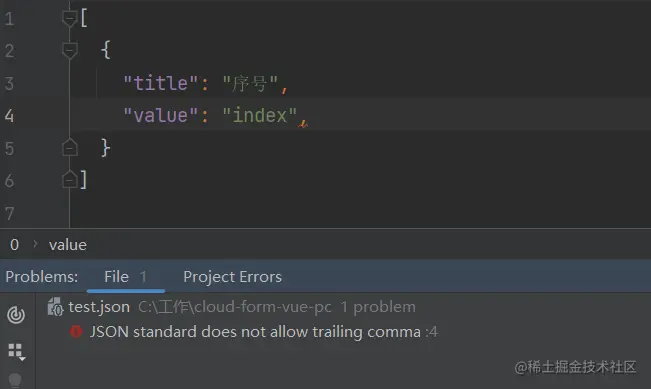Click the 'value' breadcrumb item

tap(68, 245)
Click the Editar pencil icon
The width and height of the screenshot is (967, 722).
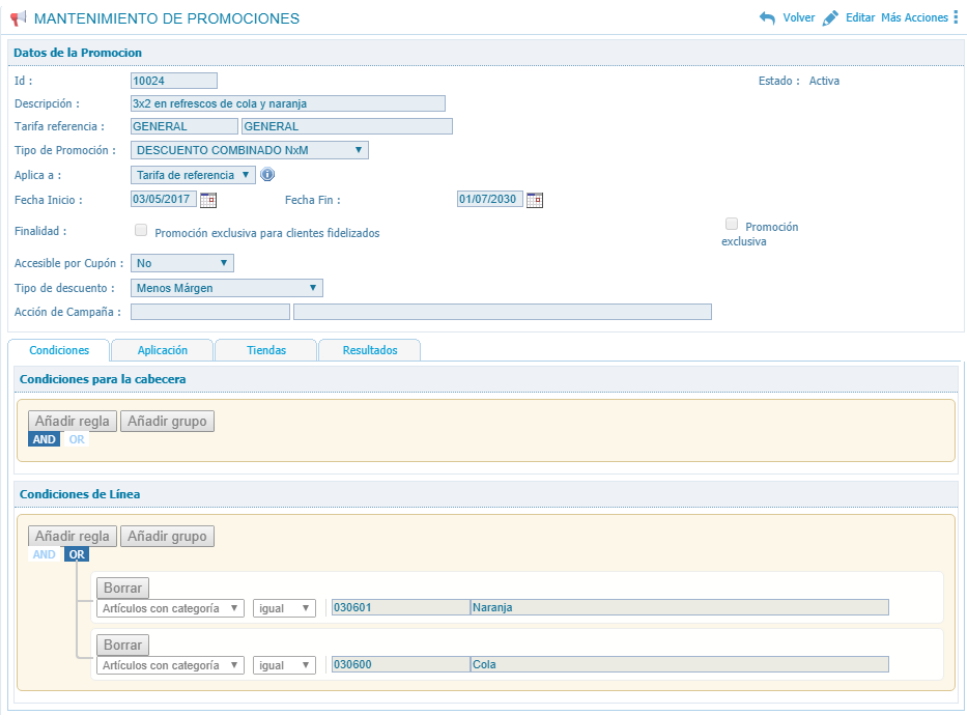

...

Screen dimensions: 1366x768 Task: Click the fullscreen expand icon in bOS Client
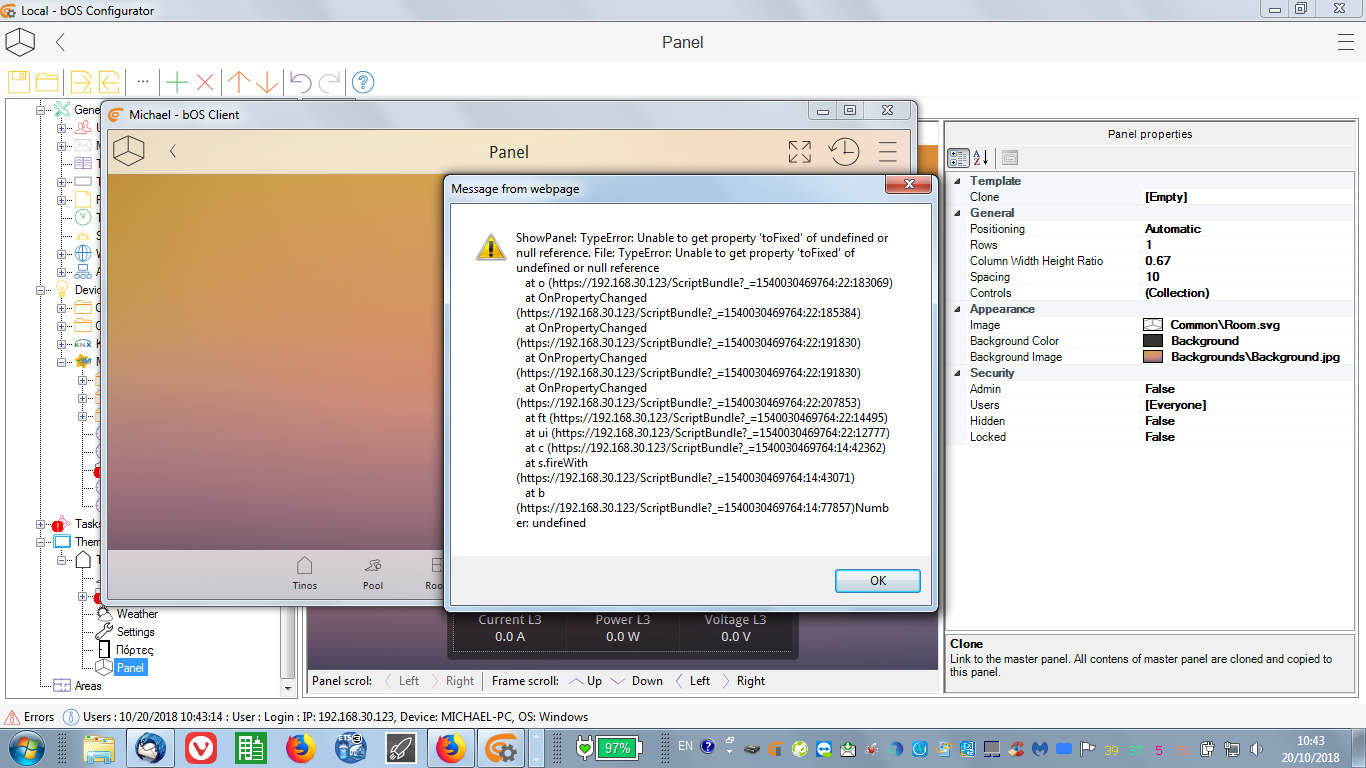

...

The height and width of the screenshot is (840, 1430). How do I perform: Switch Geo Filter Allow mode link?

_Task item_
Produce only the lines from the line containing "Click the Editar pencil icon" through the line containing "The width and", inclusive of both, exactly as they stand in the entries above.

_Written reply_
Click the Editar pencil icon
The width and height of the screenshot is (967, 722).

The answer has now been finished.